Asian Development Bank Vietnam Project
Numerous towns in the Greater Mekong Sub-region have severe capacity problems on their existing infrastructure and public services, which cannot cope with the increasing demands of the growing population and new developments. The capacity constraints in providing adequate potable water supply, sanitation, drainage and flood control, and solid waste management services have led to severe environmental problems. In addition, the lack of integrated land use planning, urban design and conservation skills, as well as enforcement regimes, further undermined the sustainable growth of these places.
The project in Sa Pa, Vietnam, was part of Asian Development Bank Second Greater Mekong Sub-region Corridor Towns Development Project (CTDP), which aimed at developing and/or upgrading public services in the small and medium towns along the corridor and strengthen their capacities to achieve future growth.
Sa Pa is a quiet mountain town close to the border between northern Vietnam and China. Set 1,500 metres up in the Hoàng Liên Son range of mountains, part of the eastern extremity of the Himalayas, the township is spoiled by unparalleled landscape and home to a great diversity of ethnic minority peoples and very distinctive habitats. However, despite being ranked as one of the top ten rice terrace destinations in the world, and close to its provincial capital of Lao Cai, Sa Pa’s growth is far from ideal.
Working along with an international multi-disciplinary team, Wei Yang & Partners proposed an overall strategy for public realm upgrades in Sa Pa’s Town Centre. The strategy was aimed not only to preserve the town’s historic fabric and transform its physical form, but more importantly, to reshape Sa Pa’s social and economic landscape and create a thriving and truly sustainable community.
The purpose of the project was to maximise Sa Pa’s potentials as a regional hub and tourist destination, and bring the best possible benefits to the community.
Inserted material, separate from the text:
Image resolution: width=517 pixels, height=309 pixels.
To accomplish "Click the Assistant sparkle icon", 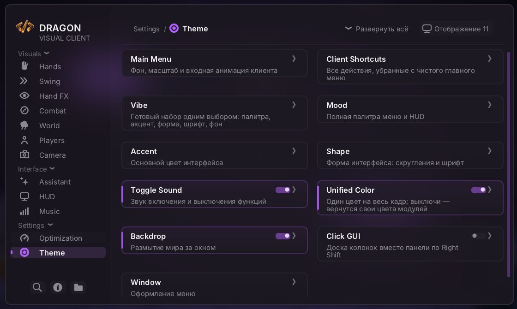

The focus was to address existing environmental problems as an indispensable basis on which to: secure a sustainable environment; provide better living conditions which are socially inclusive; and provide a secure investment platform for the both investors and the community. Priorities were given to ensure the improvement of facilities and infrastructure meet tourists’ demands while still maintaining a unique national identity.